Among the lines of the records, please find those that contain the word "with" and copy them.

********************

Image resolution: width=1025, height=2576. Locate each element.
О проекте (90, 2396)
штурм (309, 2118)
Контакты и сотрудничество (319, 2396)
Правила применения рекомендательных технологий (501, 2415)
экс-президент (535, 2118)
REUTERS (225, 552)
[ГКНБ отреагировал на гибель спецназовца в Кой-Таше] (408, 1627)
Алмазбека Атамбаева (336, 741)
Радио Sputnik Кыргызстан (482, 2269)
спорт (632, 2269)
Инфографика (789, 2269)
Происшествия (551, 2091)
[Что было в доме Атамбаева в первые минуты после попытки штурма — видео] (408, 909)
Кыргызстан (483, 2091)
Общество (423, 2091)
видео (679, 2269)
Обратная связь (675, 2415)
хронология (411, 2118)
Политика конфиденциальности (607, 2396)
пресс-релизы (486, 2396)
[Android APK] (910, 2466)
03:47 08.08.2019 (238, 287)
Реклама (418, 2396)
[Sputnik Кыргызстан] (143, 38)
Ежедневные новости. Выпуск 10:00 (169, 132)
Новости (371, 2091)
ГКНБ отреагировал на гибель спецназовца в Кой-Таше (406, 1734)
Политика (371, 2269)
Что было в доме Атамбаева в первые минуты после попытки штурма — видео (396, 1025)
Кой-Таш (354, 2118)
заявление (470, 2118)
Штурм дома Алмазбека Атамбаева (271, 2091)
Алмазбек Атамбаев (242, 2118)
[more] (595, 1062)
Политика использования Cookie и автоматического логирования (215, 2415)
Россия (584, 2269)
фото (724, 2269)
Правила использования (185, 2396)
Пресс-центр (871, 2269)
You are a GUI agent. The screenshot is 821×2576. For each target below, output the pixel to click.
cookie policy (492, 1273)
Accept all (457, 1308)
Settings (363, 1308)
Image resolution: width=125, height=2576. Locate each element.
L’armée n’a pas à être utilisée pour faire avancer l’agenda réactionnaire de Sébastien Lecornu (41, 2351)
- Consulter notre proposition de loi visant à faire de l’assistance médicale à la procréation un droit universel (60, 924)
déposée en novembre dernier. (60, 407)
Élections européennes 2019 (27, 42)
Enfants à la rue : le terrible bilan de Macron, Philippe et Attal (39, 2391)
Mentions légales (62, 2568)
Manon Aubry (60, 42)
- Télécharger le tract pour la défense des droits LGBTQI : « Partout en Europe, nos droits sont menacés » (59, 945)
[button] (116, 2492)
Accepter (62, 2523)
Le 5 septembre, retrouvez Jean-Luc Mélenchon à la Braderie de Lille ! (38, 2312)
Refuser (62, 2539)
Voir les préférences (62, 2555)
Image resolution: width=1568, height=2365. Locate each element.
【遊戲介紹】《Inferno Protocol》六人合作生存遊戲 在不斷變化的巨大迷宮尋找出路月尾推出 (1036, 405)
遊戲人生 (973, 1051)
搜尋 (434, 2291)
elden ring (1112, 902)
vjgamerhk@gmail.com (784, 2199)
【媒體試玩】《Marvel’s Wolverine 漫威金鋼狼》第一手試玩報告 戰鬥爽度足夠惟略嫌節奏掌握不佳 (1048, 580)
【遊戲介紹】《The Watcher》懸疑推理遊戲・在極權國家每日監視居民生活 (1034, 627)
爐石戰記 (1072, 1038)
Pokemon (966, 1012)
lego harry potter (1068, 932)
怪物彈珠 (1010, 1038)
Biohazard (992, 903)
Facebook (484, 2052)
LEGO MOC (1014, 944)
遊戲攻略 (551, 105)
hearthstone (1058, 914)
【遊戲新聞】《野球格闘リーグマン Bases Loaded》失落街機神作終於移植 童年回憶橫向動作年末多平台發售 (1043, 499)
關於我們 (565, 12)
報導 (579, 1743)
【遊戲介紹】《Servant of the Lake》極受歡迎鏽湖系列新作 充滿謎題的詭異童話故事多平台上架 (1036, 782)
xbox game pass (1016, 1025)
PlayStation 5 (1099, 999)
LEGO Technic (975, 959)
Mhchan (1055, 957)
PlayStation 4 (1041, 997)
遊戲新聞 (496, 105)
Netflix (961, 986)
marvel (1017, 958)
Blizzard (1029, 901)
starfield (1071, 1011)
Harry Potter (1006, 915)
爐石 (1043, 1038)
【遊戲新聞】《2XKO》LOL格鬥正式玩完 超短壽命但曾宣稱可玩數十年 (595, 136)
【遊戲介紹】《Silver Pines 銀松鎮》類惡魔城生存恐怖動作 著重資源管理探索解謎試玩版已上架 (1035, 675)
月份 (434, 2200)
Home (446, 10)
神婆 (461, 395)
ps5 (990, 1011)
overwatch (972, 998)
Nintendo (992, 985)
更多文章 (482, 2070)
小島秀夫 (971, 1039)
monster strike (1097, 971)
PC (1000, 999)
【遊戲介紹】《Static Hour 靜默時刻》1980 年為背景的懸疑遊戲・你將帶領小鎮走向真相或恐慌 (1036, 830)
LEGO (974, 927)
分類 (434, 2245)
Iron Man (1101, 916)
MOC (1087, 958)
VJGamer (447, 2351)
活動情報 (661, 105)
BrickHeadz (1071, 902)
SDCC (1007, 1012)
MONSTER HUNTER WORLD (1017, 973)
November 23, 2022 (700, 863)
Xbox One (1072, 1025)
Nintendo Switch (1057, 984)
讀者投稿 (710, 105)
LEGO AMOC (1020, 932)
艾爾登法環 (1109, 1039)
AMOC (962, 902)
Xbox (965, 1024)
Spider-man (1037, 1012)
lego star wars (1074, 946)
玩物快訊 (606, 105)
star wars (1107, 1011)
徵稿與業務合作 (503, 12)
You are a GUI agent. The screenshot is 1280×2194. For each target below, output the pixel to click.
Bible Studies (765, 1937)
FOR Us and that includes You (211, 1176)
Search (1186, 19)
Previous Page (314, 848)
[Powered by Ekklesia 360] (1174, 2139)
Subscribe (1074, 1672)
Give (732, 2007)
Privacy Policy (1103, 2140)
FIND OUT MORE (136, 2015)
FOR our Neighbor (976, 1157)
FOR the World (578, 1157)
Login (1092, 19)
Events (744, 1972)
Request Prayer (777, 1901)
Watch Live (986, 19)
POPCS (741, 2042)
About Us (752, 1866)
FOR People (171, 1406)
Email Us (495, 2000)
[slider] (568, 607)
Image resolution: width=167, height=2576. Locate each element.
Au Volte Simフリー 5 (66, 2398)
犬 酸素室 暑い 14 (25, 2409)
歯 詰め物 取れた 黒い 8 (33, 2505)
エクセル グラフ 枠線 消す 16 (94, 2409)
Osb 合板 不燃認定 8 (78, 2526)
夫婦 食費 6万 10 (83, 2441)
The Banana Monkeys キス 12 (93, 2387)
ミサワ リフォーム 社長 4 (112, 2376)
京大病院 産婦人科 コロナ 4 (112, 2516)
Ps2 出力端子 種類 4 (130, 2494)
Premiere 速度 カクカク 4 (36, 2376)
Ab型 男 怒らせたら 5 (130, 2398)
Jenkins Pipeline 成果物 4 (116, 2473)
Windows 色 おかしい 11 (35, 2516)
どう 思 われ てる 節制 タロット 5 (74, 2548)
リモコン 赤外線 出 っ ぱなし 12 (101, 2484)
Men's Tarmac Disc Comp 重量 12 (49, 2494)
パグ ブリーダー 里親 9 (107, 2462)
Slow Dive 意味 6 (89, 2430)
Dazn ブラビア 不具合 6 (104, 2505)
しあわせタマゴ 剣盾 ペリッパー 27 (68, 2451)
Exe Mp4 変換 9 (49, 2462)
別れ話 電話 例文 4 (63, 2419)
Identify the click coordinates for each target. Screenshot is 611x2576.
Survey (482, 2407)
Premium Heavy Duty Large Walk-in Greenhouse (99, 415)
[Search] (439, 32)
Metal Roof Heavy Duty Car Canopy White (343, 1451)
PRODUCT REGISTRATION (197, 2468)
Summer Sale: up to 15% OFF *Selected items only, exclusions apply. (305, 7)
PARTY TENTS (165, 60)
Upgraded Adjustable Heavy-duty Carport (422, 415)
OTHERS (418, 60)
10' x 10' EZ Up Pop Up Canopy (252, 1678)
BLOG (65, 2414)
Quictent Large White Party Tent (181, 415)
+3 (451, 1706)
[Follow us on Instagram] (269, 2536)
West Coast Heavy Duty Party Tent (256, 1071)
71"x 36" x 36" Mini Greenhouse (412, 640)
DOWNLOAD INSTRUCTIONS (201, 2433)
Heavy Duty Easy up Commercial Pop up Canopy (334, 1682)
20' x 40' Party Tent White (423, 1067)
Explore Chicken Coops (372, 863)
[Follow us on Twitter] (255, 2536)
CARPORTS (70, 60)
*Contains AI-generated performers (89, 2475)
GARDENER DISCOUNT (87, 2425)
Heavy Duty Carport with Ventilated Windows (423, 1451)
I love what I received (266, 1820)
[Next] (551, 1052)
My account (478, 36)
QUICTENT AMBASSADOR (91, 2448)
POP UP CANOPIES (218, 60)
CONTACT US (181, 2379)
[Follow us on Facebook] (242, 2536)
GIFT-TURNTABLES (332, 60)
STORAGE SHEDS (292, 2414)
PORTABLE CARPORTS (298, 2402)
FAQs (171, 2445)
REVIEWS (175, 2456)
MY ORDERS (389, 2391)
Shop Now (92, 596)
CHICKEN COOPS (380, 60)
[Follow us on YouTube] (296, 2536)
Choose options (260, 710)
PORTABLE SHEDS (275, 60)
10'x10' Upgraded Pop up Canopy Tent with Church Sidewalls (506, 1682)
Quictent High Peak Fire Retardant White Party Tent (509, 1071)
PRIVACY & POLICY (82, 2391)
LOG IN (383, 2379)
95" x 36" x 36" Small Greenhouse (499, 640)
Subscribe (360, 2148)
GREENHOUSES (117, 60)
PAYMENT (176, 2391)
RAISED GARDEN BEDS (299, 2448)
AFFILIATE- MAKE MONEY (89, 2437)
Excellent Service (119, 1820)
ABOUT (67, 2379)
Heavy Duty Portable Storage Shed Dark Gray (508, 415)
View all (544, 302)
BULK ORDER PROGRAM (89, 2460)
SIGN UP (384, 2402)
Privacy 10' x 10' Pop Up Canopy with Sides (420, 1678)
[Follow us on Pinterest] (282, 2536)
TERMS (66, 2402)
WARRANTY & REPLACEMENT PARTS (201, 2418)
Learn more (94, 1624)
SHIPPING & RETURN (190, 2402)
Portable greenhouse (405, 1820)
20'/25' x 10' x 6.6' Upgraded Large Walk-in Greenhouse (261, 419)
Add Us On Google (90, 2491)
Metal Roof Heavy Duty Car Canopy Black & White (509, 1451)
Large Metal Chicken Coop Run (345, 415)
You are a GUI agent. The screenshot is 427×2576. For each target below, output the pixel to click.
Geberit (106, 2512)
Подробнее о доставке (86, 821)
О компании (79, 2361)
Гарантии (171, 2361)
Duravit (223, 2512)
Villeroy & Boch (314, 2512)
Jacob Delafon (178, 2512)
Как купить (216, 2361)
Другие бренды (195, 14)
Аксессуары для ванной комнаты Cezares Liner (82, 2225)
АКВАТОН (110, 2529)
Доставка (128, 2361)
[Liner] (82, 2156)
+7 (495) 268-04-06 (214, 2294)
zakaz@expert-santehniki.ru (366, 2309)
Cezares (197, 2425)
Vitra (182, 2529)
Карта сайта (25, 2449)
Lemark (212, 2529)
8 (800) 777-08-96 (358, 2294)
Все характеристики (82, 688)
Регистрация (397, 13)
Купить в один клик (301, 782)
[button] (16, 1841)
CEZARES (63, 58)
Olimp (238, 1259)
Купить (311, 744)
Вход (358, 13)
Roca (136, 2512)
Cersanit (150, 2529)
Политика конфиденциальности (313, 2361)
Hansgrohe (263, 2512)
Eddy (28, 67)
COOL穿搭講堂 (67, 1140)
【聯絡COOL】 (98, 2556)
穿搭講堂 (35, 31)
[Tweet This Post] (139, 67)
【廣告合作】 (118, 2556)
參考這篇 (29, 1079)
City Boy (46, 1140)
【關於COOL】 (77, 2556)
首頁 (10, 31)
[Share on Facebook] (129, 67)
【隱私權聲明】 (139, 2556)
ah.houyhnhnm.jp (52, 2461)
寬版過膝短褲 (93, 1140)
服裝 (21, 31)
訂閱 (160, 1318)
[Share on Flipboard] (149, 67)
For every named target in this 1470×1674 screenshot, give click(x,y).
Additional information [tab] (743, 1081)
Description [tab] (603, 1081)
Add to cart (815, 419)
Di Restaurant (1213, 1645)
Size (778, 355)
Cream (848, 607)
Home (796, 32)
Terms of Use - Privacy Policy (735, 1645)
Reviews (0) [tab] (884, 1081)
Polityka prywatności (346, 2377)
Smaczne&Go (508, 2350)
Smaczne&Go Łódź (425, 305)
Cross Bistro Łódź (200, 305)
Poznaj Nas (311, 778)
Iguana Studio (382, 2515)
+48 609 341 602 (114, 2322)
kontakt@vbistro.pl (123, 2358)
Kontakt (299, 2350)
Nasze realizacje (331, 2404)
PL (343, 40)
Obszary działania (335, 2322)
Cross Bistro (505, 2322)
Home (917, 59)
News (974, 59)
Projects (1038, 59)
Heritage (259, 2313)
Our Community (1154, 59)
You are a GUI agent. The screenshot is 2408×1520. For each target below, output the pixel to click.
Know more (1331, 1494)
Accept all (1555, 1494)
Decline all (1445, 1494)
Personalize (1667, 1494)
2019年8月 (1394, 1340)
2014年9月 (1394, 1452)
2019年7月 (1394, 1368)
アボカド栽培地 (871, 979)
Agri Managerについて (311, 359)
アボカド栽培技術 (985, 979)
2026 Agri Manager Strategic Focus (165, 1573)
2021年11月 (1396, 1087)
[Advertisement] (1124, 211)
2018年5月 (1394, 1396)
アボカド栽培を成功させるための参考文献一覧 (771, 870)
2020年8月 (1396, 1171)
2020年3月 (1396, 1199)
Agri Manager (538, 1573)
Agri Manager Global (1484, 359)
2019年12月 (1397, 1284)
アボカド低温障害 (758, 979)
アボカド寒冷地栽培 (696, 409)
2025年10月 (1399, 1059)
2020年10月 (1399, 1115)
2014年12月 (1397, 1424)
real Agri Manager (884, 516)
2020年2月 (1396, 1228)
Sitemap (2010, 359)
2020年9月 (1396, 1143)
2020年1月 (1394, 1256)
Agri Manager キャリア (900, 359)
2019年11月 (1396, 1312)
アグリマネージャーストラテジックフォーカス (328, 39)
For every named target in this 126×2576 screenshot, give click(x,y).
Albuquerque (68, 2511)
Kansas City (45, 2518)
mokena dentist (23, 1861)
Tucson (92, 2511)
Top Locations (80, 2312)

********************

Written solution
Heavy Duty Carport with Ventilated Windows (423, 1451)
10'x10' Upgraded Pop up Canopy Tent with Church Sidewalls (506, 1682)
Privacy 10' x 10' Pop Up Canopy with Sides (420, 1678)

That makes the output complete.